- Badraon Tiwariyan Location in Madhya Pradesh, India Badraon Tiwariyan Badraon Tiwariyan (India)
- Coordinates: 24°50′03″N 81°23′19″E﻿ / ﻿24.83405°N 81.38865°E
- Country: India
- State: Madhya Pradesh
- District: Rewa
- Elevation: 291 m (955 ft)

Population (2011)
- • Total: 877

Languages
- • Official: Hindi
- Time zone: UTC+5:30 (IST)
- Postal code: 486448
- ISO 3166 code: IN-MP
- Vehicle registration: MP

= Badraon Tiwariyan =

Village in Madhya Pradesh, India

Badaraotiwariyan is a village of Sirmor tehsil (Janpad) in Rewa of Madhya Pradesh in India. It is located 33 km north of Rewa, 11 km from Sirmour, and 509 km from Bhopal. The village postal head office in Sirmour.

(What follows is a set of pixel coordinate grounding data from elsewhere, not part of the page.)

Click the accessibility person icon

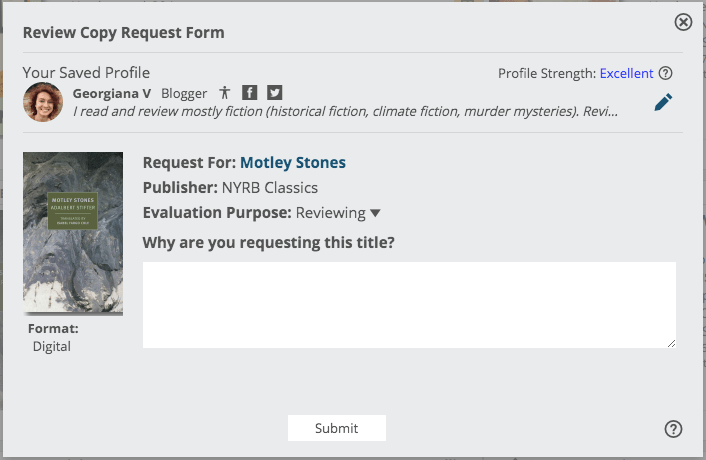click(x=225, y=93)
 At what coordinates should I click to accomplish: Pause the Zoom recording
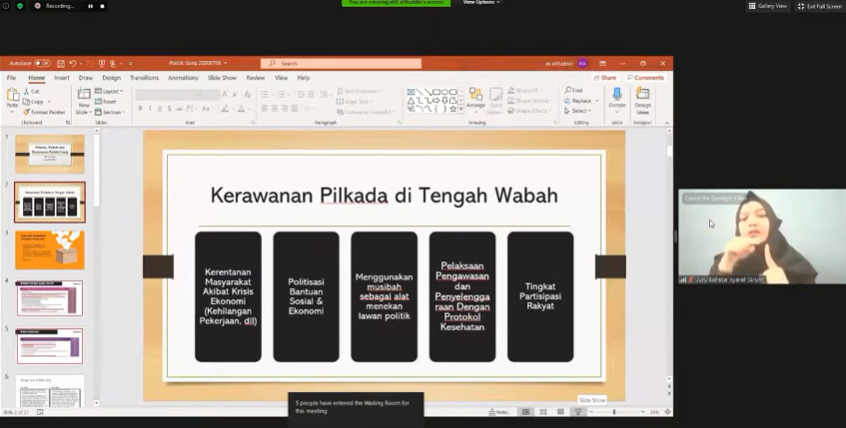click(x=90, y=6)
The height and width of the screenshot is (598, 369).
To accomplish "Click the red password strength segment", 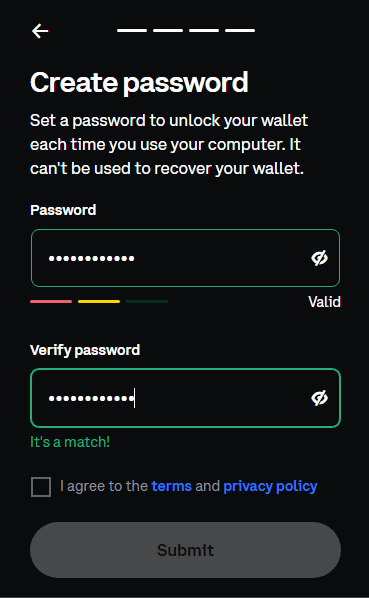I will click(51, 301).
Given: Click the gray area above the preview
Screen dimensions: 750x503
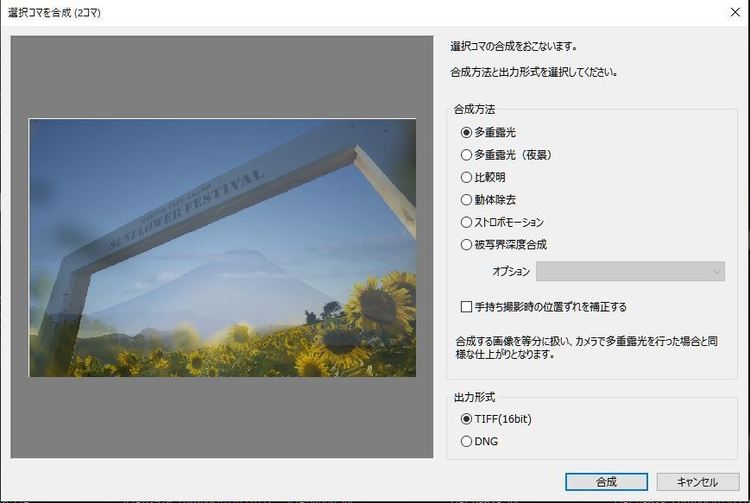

Nearby villages include Badarao Gautaman, Dol, Umari, Belwa Sursari Singh, and Mahari. Gangev Tehsil, Jawa Tehsil, Raipur Karchuliyan Tehsil, and Rewa Tehsil are all surrounding the village.

==Demographics==
As of 2011 India census, a total population of 877 people, with 424 males and 453 females (51.7%) with 237 houses. The village has a literacy rate of 68.2% and a female literacy rate of 31.2% a total of 598 literates. The population was divided into 152 scheduled tribes. The survey also included 470 workers and 407 non-workers.

==Transport==
By train
Dabhaura Railway Station is 50 km from Badraon Tiwariyan village

By air

Nearest airport in Prayagraj, Uttar Pradesh.

By bus

Bus stand available in the city bus stand Sirmaur.